Come gli innamorati, specialmente quelli delusi, sanno la più grande dichiarazione d'affetto e il prorogarsi di una persona anche quando essa non è fisicamente presente: nei pensieri, nelle situazioni e nei gesti. Odiandola e uccidendola in un libro, Gadda ha amato intensamente sua madre, come forse non seppe mai farlo dal vero.
Camminava tra i vivi. Andava i cammini degli uomini. Il primo suo figlio [...] in una lunga e immedicabile oscurazione di tutto l'essere, nella fatica della mente, e dei visceri dischiusi poi al disdoro lento dei parti, nello scherno dei negoziatori sagaci e dei mercanti, sotto la strizione dei doveri ch'essi impongono, così nobilmente solleciti delle comuni fortune, alla pena e alla miseria degli onesti.
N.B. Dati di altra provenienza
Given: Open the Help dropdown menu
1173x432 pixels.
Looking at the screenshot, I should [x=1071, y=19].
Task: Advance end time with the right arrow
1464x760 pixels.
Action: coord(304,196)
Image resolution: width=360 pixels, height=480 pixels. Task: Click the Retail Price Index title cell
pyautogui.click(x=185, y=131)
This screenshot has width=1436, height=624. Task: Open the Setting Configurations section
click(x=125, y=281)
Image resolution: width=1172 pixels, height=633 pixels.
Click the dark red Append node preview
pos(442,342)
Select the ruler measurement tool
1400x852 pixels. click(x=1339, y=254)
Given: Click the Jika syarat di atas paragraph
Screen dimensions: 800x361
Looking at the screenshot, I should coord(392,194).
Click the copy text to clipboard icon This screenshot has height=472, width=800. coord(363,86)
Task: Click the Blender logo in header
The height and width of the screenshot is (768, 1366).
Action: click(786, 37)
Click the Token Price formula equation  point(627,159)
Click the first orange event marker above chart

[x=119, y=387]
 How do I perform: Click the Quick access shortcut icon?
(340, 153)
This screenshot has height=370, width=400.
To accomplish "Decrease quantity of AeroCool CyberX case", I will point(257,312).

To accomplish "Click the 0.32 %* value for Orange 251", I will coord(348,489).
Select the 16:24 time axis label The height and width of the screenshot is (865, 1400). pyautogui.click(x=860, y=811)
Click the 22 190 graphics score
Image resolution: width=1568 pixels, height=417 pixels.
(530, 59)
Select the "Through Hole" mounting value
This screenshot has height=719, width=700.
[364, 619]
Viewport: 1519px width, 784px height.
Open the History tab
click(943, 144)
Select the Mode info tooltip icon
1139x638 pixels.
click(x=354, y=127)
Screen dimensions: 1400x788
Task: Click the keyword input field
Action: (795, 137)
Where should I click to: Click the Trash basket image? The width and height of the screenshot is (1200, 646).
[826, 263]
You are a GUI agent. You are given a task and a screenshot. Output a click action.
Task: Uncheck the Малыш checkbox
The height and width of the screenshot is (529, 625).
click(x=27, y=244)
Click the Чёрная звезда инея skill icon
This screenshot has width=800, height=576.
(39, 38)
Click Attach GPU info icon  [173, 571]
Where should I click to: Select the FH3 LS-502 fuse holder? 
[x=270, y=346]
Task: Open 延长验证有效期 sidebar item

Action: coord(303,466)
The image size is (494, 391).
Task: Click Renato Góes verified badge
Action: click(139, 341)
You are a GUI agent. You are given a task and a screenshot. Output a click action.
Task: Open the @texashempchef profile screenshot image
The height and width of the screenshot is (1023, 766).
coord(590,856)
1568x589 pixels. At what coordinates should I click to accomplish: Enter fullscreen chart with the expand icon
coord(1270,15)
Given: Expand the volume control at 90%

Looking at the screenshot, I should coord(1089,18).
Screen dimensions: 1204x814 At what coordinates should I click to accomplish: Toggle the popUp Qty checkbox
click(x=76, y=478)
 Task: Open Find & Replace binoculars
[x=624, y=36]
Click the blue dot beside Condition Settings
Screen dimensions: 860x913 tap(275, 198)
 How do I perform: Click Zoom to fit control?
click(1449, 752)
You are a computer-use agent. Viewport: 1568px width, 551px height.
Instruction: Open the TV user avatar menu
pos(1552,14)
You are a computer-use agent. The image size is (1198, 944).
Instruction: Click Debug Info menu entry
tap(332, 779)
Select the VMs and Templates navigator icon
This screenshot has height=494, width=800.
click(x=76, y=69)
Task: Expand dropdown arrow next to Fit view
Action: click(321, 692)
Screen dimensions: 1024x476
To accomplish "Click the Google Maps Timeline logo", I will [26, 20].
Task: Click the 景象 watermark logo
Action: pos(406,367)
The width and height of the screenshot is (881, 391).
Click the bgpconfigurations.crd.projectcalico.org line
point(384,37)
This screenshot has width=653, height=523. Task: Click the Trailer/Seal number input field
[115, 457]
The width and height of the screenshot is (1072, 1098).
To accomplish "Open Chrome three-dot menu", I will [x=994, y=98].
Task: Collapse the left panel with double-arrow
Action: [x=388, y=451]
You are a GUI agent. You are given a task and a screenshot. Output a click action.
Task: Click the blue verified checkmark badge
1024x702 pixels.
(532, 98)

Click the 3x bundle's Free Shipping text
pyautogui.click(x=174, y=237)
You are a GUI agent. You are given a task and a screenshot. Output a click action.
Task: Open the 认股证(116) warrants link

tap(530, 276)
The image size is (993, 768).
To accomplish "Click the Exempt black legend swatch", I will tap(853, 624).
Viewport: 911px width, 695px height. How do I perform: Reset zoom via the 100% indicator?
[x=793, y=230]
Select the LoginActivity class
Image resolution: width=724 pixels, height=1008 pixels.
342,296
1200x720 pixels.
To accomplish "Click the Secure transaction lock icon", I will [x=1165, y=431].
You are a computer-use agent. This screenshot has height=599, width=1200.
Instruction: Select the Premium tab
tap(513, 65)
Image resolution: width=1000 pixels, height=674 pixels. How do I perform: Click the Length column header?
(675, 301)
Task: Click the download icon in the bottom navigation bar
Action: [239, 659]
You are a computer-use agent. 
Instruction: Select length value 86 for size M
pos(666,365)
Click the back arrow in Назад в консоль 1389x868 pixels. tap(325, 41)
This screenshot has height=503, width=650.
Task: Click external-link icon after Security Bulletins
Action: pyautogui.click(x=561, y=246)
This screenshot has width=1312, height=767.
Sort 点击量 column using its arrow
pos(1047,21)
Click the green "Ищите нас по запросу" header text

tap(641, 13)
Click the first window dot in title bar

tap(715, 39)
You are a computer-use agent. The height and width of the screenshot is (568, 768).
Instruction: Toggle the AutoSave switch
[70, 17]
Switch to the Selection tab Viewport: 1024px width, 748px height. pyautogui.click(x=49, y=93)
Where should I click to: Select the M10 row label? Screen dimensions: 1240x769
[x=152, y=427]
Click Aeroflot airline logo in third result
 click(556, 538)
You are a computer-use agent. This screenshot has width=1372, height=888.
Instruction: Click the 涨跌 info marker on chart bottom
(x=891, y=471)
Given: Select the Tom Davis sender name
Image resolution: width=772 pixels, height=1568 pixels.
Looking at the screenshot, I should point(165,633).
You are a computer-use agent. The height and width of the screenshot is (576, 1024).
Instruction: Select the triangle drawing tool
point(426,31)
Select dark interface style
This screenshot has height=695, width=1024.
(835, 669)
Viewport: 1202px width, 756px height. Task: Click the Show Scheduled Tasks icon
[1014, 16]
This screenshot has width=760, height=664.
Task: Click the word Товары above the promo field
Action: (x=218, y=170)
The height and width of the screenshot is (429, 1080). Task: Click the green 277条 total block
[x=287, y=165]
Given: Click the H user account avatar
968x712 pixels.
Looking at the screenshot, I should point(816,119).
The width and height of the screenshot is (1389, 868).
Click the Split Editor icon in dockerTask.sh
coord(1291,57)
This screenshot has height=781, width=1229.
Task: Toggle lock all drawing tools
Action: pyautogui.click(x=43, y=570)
Ed era ora il figlio: il solo. Andava le strade arse lungo il fuggire degli olmi, dopo la polvere verso le sere ed i treni. Il suo figlio primo. [...] Il suo figlio: Gonzalo. A Gonzalo, no, no!, non erano stati tributati i funebri onori delle ombre; la madre inorridiva al ricordo: via, via!, dall'inane funerale le nenie, i pianti turpi, le querimonie: ceri, per lui, non eran scemati d'altezza tra i piloni della nave fredda e le arche dei secoli-tenebra. Quando il canto d'abisso, tra i ceri, chiama i sacrificati, perché scendano, scendano, dentro il fasto verminoso dell'eternità.